Practice will add value to research and research will add value to practice: Collaborative partnerships will acknowledge the two-way, value-added relationship, between practice and research. Research can draw on day-to-day practices, conversations, success stories, and data previously collected within community organisations. The collaborative partnership will enable everyday learnings to be captured and useable in order to advocate for change.
Develop an atmosphere of mutual respect: This needs to be based on an appreciation of the skills and capacities of one another. This must take time develop and each party will need to contribute to a sense of safety that allows the other to do their work.
Develop open communication: Collaborative research relies on open communication between the researcher and the organisation. This means that there should be frequent opportunities for discussion including the space to debate, disagree and resolve differences.
Recognise differences in the approach of the researcher and the organisation: Researchers may be concerned with the rigor of the research method while the organisation may have more pragmatic considerations. This can be a healthy tension in the relationship and lead to fruitful discussion.
Recognise the needs of all people: People of diverse ages, genders, generations, and geographic locations. This includes Māori, Pacific, ethnic communities and all other communities to have evaluation research provided in a way that is consistent with their, social, economic, political, cultural, linguistic and spiritual values.

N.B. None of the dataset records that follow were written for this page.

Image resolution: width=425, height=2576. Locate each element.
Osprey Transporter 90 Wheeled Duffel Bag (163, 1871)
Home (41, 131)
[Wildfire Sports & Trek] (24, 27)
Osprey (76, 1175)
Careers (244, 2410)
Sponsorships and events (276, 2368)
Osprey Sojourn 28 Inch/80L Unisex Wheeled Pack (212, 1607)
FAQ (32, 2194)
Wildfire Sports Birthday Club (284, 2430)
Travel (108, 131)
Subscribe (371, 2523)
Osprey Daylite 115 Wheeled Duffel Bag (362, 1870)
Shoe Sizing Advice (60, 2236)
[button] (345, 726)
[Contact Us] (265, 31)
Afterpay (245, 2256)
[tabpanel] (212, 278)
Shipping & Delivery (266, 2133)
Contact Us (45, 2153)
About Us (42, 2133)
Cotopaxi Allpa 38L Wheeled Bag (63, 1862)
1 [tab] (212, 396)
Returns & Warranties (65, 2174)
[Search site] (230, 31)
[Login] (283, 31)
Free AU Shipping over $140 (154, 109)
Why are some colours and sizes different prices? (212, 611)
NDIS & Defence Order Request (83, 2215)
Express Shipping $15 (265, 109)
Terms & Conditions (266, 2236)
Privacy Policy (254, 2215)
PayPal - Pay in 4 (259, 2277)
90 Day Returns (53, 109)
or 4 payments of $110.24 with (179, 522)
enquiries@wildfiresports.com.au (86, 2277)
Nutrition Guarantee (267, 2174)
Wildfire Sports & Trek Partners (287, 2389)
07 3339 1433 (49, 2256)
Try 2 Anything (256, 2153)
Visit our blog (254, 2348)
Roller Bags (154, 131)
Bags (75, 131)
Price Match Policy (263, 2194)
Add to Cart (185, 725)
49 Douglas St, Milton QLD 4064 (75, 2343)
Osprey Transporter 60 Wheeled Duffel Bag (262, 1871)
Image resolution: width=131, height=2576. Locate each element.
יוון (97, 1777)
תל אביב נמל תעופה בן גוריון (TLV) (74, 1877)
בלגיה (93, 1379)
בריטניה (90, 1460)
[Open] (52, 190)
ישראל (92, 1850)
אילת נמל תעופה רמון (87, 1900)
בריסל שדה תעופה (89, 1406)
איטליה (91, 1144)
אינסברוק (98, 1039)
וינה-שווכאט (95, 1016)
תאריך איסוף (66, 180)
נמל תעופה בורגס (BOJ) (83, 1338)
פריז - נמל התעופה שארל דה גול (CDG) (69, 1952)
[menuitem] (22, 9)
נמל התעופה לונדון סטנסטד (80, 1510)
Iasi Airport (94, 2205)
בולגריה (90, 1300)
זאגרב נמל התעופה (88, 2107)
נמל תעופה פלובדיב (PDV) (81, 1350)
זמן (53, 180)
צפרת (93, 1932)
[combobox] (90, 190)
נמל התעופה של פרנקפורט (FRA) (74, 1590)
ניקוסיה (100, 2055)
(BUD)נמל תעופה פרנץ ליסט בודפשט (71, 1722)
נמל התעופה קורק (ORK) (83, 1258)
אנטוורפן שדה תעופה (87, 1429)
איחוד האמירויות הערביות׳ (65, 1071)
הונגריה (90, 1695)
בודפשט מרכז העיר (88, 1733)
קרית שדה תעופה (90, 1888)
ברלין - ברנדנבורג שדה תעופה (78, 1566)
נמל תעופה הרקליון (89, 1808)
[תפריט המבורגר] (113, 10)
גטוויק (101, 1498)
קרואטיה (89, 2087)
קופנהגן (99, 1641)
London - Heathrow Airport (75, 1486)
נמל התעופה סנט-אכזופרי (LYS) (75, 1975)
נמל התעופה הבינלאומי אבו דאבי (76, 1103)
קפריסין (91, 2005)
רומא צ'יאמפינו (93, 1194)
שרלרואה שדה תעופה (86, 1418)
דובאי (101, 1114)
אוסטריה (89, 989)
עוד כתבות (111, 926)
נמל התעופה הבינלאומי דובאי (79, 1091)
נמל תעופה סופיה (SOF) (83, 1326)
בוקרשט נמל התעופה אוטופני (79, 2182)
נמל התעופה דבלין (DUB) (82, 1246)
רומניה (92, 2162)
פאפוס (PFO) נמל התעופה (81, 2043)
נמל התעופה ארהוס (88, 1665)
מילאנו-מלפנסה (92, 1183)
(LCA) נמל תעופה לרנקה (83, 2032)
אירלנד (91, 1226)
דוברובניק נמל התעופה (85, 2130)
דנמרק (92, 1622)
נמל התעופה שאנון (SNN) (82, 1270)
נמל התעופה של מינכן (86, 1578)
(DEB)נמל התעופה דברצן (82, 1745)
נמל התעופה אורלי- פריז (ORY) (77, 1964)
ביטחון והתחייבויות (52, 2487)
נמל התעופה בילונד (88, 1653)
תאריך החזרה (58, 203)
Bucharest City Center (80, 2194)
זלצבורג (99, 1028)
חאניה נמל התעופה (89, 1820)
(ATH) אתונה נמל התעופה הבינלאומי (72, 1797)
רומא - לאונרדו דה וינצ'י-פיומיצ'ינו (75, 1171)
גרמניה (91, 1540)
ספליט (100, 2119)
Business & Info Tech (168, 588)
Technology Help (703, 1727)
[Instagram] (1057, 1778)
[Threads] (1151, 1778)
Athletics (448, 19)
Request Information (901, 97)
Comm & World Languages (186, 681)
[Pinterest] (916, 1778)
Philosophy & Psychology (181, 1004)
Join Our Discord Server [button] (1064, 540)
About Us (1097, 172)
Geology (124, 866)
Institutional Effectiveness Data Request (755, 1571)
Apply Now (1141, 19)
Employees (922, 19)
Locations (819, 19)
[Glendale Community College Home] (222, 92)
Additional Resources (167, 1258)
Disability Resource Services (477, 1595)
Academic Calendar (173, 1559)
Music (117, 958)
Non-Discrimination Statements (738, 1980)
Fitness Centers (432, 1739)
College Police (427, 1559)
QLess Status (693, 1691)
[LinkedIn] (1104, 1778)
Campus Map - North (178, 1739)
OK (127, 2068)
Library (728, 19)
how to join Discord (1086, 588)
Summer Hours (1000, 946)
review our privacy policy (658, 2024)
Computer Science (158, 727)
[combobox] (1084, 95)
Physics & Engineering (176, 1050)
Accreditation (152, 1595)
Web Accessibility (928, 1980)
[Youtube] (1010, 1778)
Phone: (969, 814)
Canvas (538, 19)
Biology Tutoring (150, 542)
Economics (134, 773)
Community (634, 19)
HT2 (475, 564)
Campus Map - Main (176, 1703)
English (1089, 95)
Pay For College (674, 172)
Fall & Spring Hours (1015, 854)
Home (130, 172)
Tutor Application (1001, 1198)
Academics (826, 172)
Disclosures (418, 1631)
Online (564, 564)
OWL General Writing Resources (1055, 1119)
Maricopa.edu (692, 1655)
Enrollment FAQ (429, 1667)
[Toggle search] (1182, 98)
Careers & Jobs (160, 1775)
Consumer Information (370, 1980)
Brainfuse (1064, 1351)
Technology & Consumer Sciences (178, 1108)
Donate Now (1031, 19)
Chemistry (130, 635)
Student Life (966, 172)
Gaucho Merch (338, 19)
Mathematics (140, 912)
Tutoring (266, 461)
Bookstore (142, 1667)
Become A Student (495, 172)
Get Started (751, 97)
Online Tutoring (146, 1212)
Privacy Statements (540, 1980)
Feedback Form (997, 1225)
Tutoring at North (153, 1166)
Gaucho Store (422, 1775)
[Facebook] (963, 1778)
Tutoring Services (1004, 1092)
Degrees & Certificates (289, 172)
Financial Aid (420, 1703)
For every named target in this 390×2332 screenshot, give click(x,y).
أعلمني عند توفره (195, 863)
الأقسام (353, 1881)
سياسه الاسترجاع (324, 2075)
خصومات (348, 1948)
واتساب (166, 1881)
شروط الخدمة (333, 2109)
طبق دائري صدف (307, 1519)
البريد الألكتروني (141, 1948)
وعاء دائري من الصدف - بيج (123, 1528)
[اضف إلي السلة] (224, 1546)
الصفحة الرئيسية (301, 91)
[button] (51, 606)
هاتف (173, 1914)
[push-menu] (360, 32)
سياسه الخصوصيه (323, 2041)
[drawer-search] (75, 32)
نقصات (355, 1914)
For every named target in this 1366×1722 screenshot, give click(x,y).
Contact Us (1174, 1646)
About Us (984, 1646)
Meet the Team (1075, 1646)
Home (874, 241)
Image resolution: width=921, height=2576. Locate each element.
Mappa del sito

Respect nationally recognised ethical codes and evaluation standards: All projects carried out in partnership with the centre will be in alignment with ethical codes as outlined in the New Zealand Ethics Committee Code of Professional Standards and Ethics in Science, Technology and the Humanities. Similarly, the CCRE recognises the country’s professional body for evaluation–Aotearoa New Zealand Evaluation Association (ANZEA), which provides a wealth of knowledge regarding evaluation standards, competencies and resources.
Evaluation research is a process not an outcome: The research is a learning process for both the researcher and the organisation. The final evaluation report may be less important than knowledge developed along the way.